* _Ausgewählte Textstelle_
·····

STANDARD: Wie viele und welche Werke stehen auf dieser Liste?

Wipplinger: Das ist ein internes Geheimnis. Ich verrate auch nicht, welche Aktivitäten wir sonst noch setzen, um die Kunstwerke zu schützen.

STANDARD: Wie viele Werke sind im Leopold-Museum hinter Glas? Nach welchen Kriterien wird das entschieden?

Wipplinger: Es gibt einerseits Sicherheitsmaßnahmen, die einen Diebstahl erschweren. Man braucht ein gewisses Werkzeug, um diese Gemälde von der Wand zu nehmen. Andererseits gibt es viele, viele Werke hinter Schutzglas. Unsere Intention ist es in den letzten Jahren, so viele Werke als möglich zu verglasen. Da geht es nicht nur um Schutzmaßnahmen gegen solche Aktionen. Verglasungen basieren auch auf Erfahrungen unserer Restaurierungsabteilung, die besagen, dass es bei einer halben Million Besuchern jährlich gerade in den Wintermonaten viele gibt, die beim Niesen auf die Leinwand sprühen. Dass wir Werke hinter Glas geben, hat also verschiedene Gründe. Wenn sich aber jemand an einen historischen Rahmen klebt, kann das auch ein unwiederbringlicher Schaden sein, wenn Farbe in den Rahmen eintritt oder etwaige Chemikalien, die bei einem Angriff verwendet werden, vor sich hin dampfen und die Malschicht angreifen. Deshalb gibt es Notfallkoffer in jeder Etage griffbereit. Das nun angegriffene Gemälde selbst konnten wir nicht verglasen, weil es ein alter, originaler, von Klimt eingesetzter Josef-Hoffmann-Rahmen ist, der noch Farbspuren von Klimt aufweist. Deshalb haben wir dieses hunderte Kilogramm schwere Glas, fast Panzerglas, installiert. Das war ein gutes Investment.

STANDARD: Dass Werke im Leopold-Museum aufgrund ihrer Bedeutung besonders gefährdet für Angriffe sind, war vielleicht anzunehmen. Sind Sie irgendwie auch erleichtert, dass es jetzt passiert und glimpflich ausgegangen ist?

Wipplinger: Es war anzunehmen, dass es eines der großen Museen in Wien treffen wird, aber ich hätte mir die ganze Aufregung gerne erspart. Ich bin allerdings insofern erleichtert, als das Kunstwerk, eines der bedeutendsten dieses Landes und international eine Ikone, diesen Anschlag unbeschadet überstanden hat. Wir hatten Glück, es gibt nur Kollateralschäden am Boden und am Glas. Aber es kann natürlich auch einmal schlecht ausgehen.

STANDARD: Wie viel Verständnis haben Sie für diese Klimaproteste?

·····

* _Bereitgestelltes Material_
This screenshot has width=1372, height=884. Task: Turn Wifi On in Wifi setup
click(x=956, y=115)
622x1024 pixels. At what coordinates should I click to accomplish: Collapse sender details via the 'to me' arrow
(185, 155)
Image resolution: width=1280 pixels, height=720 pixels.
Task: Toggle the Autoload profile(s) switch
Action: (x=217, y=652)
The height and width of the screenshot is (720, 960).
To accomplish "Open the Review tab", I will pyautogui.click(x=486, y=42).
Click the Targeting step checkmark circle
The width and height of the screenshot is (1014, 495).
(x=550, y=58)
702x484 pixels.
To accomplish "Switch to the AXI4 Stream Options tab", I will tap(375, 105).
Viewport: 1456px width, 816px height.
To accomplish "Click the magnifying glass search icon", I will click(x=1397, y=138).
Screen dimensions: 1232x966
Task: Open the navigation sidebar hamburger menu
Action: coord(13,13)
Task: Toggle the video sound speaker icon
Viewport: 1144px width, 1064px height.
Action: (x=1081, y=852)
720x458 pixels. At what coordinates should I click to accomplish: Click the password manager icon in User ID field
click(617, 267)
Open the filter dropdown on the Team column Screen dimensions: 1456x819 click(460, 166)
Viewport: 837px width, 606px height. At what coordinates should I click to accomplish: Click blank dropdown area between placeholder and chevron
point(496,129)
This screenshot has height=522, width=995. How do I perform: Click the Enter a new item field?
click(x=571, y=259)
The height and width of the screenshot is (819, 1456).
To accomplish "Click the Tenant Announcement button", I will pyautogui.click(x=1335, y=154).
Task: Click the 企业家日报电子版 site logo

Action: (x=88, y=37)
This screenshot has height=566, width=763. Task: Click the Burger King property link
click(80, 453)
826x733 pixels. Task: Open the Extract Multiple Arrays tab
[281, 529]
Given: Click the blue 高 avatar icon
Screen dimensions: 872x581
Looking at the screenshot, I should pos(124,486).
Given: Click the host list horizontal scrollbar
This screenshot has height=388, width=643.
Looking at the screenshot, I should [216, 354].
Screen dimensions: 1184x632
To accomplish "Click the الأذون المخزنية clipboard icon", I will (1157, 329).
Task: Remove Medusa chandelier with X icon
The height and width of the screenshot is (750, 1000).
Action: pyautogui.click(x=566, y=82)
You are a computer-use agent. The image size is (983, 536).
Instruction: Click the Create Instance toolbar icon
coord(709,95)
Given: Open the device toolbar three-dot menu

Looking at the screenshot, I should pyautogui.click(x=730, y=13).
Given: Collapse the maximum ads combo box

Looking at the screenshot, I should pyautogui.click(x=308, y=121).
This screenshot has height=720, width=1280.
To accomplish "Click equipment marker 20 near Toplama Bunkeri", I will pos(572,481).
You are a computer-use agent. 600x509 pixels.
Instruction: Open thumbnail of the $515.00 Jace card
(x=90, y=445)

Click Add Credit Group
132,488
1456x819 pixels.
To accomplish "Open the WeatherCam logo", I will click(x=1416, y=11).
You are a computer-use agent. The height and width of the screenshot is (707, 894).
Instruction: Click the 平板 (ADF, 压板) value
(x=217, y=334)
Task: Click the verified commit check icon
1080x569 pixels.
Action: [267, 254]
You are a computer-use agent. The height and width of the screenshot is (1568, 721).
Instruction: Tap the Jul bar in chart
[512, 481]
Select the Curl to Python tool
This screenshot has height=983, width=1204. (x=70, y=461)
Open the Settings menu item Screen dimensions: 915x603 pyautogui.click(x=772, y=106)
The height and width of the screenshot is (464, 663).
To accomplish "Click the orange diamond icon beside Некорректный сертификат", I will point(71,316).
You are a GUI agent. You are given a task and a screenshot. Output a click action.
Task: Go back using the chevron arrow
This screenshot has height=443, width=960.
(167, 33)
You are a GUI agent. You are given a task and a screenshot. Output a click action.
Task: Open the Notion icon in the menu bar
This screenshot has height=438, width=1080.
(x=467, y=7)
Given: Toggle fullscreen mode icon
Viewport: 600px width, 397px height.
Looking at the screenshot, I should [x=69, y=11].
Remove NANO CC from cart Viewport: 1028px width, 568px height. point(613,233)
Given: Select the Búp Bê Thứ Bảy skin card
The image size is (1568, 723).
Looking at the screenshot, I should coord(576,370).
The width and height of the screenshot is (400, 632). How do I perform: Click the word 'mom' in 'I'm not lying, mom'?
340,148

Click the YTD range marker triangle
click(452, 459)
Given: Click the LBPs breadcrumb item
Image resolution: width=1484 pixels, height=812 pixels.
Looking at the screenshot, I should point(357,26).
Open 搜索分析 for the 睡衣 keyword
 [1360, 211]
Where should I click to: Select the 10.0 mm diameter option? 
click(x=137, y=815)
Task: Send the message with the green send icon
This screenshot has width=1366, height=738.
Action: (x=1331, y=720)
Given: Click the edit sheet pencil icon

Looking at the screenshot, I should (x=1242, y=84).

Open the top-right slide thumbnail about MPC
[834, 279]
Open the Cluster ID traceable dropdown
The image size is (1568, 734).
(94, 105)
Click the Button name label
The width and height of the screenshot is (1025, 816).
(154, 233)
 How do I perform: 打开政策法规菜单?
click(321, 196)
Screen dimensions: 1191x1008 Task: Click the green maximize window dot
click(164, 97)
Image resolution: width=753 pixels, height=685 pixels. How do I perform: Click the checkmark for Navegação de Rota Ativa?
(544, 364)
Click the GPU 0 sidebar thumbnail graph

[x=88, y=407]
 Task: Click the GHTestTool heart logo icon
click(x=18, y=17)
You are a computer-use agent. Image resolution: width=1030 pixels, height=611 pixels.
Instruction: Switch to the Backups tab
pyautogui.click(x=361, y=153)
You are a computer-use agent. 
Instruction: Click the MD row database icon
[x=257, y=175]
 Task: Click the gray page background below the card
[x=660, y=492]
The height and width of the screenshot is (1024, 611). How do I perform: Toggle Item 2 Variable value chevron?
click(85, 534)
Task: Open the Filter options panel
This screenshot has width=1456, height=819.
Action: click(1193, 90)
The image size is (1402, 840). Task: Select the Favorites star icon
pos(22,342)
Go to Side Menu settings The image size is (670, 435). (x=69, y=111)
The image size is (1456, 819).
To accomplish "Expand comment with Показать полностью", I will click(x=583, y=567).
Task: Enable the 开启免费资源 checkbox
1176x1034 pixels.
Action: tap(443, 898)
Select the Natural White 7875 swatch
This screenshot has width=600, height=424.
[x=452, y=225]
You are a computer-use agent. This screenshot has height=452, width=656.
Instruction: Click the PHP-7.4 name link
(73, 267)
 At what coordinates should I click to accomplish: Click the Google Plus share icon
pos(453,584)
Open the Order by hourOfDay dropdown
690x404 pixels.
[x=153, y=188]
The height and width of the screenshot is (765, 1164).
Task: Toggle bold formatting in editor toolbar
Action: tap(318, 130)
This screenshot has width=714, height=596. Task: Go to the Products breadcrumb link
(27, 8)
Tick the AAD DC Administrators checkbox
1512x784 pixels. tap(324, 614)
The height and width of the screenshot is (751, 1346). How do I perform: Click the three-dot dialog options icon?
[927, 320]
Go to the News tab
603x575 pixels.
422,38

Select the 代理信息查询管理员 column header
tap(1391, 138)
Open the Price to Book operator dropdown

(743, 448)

·····

* _Aufgabenliste_
1) Warum konnte das angegriffene Gemälde laut dem Interview zum Leopold-Museum nicht verglast werden?
2) Stimmen diese Aussagen mit dem Interview zum Leopold-Museum überein? Antworte jeweils mit Ja oder Nein und zitiere die entscheidenden Worte.
(a) Das Museum zählt jährlich etwa eine halbe Million Besucher.
(b) Notfallkoffer stehen nur im Erdgeschoss bereit.
(c) Das Gemälde wurde bei dem Anschlag beschädigt.
3) Knüpfe an das Ende des Interviews zum Leopold-Museum an und setze es fort.

* _Lösungen der Aufgaben_
1) Es steckt in einem alten, originalen, von Klimt eingesetzten Josef-Hoffmann-Rahmen, der noch Farbspuren von Klimt aufweist.

2)
(a) Ja: „bei einer halben Million Besuchern jährlich“
(b) Nein: „Deshalb gibt es Notfallkoffer in jeder Etage griffbereit.“
(c) Nein: „diesen Anschlag unbeschadet überstanden hat“

3)
Wipplinger: Ich habe Verständnis für die Anliegen. Wir machen in der Museumslandschaft so vieles, bis hin zum Green Museum. Bei vielen Ausstellungen wechseln wir nicht die Wandfarbe, um dieses Material nicht zu verbrauchen. Wir verwenden Ausstellungsarchitekturen immer wieder, um nicht so viel Holz zu verbrauchen. Wir achten darauf, nicht zu viele Transporte zu haben und, wenn es geht, nichts mehr aus Übersee zu holen. Nur bin ich der Überzeugung, dass diese Methode der Aktivisten die breite Bevölkerung abschreckt, auch wenn die Ziele hehr sind. Ich habe kein Verständnis dafür, dass man Kunstwerke angreift, denn es kann ja immer etwas passieren. Es ist ein kultureller Schatz, den wir hier als Museen bewahren. Das ist Nachhaltigkeit für die nächsten Generationen, da geht es um unsere kulturelle Identität, unser kulturelles Erbe. Wir haben insofern ähnliche Intentionen wie die Klimaaktivisten. Aber ich glaube, das Ziel kann man nur auf einem demokratischen Weg erreichen.

STANDARD: Einer der Aktivisten spricht explizit die OMV an, die die Ausstellung sponsert. Der Mineralölkonzern wolle sich dadurch seine Weste reinwaschen. In den vergangenen Jahren hat es, vor allem in Amerika, viele und aufsehenerregende Proteste gegen Sponsoren gegeben. Wie gehen Sie als Direktor damit um, wenn jetzt Kritik an einem Sponsor Ihres Hauses laut wird?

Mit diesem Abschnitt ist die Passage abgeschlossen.